Comment vérifier l'application de la CCN notariat :
- Identifier votre groupe de classification sur votre bulletin de salaire ou dans votre contrat de travail — il doit correspondre à votre niveau de responsabilité réel.
- Comparer votre salaire de base avec le minima conventionnel de votre groupe (grille IDCC 2205 en vigueur).
- Vérifier la prime d'ancienneté : si vous avez 3 ans ou plus dans la branche, elle doit apparaître séparément sur votre fiche de paie.
- Consulter le texte consolidé de la CCN sur legifrance.gouv.fr en recherchant « IDCC 2205 » — le texte intégral est disponible gratuitement.
- Saisir la section prud'homale compétente ou le Conseil de l'Inspection du travail en cas de litige non résolu à l'amiable.
À retenir : La convention collective du notariat figure sur votre bulletin de salaire dans la mention « Convention collective applicable ». L'absence de cette mention est une infraction à l'article R. 3243-1 du Code du travail. Le numéro IDCC 2205 doit également apparaître dans la Déclaration Sociale Nominative (DSN) de votre employeur.
Pour aller plus loin sur les droits liés à votre convention collective, la hausse des frais de notaire en 2026 illustre comment l'environnement économique du secteur peut impacter les conditions de travail et les négociations salariales au sein des offices.

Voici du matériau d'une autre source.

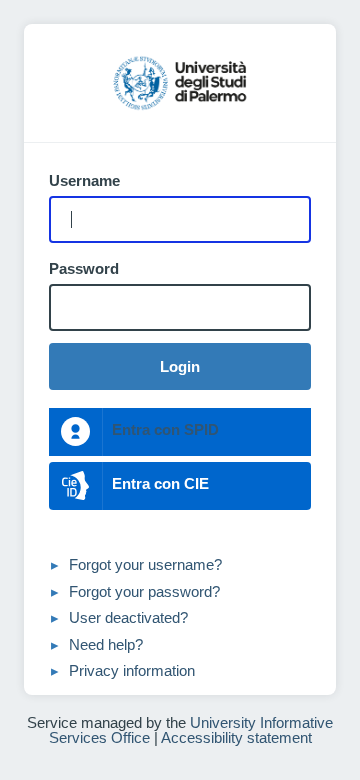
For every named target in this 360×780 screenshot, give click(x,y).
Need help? (106, 644)
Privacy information (132, 670)
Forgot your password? (144, 591)
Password (84, 269)
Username (84, 181)
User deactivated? (128, 617)
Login (180, 366)
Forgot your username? (145, 564)
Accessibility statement (236, 737)
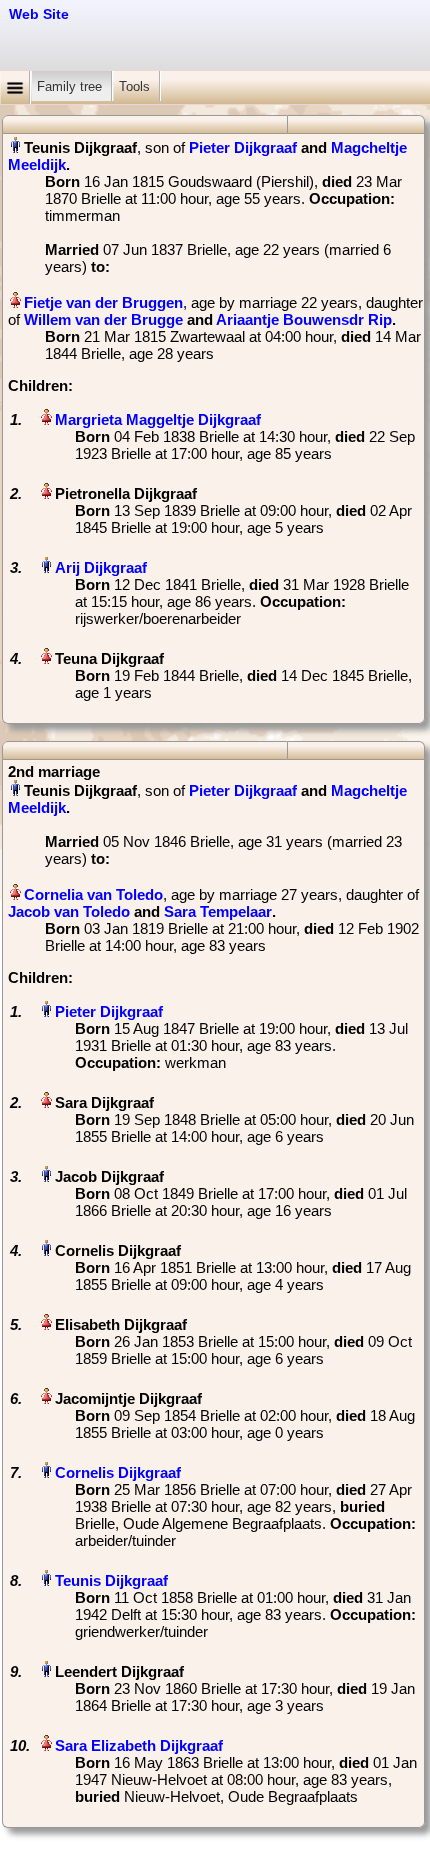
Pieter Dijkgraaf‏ (109, 1011)
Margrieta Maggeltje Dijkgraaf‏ (158, 419)
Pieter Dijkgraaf (243, 147)
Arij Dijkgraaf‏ (101, 567)
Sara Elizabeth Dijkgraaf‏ (139, 1745)
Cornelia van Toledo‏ (93, 894)
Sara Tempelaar (218, 911)
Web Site (39, 14)
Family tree (71, 86)
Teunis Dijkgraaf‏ (111, 1580)
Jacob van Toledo (69, 911)
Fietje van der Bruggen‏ (103, 302)
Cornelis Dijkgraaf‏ (118, 1472)
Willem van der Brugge (103, 319)
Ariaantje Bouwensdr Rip (304, 319)
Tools (136, 86)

Questions fréquentes sur la CCN du notariat
La CCN notariat s'applique-t-elle aussi aux apprentis et aux stagiaires ? Les apprentis en contrat d'apprentissage au sein d'un office notarial relèvent partiellement de la CCN IDCC 2205 pour ce qui concerne les conditions de travail (durée, congés), mais leur rémunération est fixée par le barème légal de l'apprentissage. Les stagiaires ne sont pas des salariés et ne sont pas couverts par la convention collective.
Mon employeur peut-il me classer dans un groupe inférieur à ma qualification réelle ? Non. Le classement dans la grille conventionnelle doit correspondre aux fonctions réellement exercées, et non au seul titre détenu. Si vos attributions correspondent au groupe D mais que vous êtes classé en groupe C, vous pouvez contester ce classement auprès de l'Inspection du travail ou des Prud'hommes. La Cour de cassation a confirmé ce principe à plusieurs reprises.
La CCN notariat prévoit-elle un régime de prévoyance et de complémentaire santé obligatoires ? Oui. La convention collective du notariat impose à tout office d'affilier ses salariés à un régime de prévoyance collectif (incapacité, invalidité, décès) et à une complémentaire santé. Les organismes assureurs sont désignés par accord de branche. Le salarié ne peut pas y renoncer individuellement, sauf dans les cas de dispense prévus par la réglementation (couverture équivalente par le conjoint, etc.).
Quelle est la différence entre la CCN notariat et le statut du notaire salarié ? Le notaire salarié — qui exerce ses fonctions dans l'office d'un autre notaire tout en étant officier public — dispose d'un statut hybride encadré par le décret du 20 mai 2016. Il n'est pas soumis à la même grille que les clercs ou les employés administratifs. Sa rémunération et ses conditions de travail sont négociées par accord individuel, dans le respect du droit commun et des textes propres à la profession.
Avertissement : Les informations présentes sur cette page sont fournies à titre informatif uniquement et ne constituent pas un conseil juridique. Consultez un avocat en droit social ou votre représentant syndical pour toute question relative à votre situation personnelle.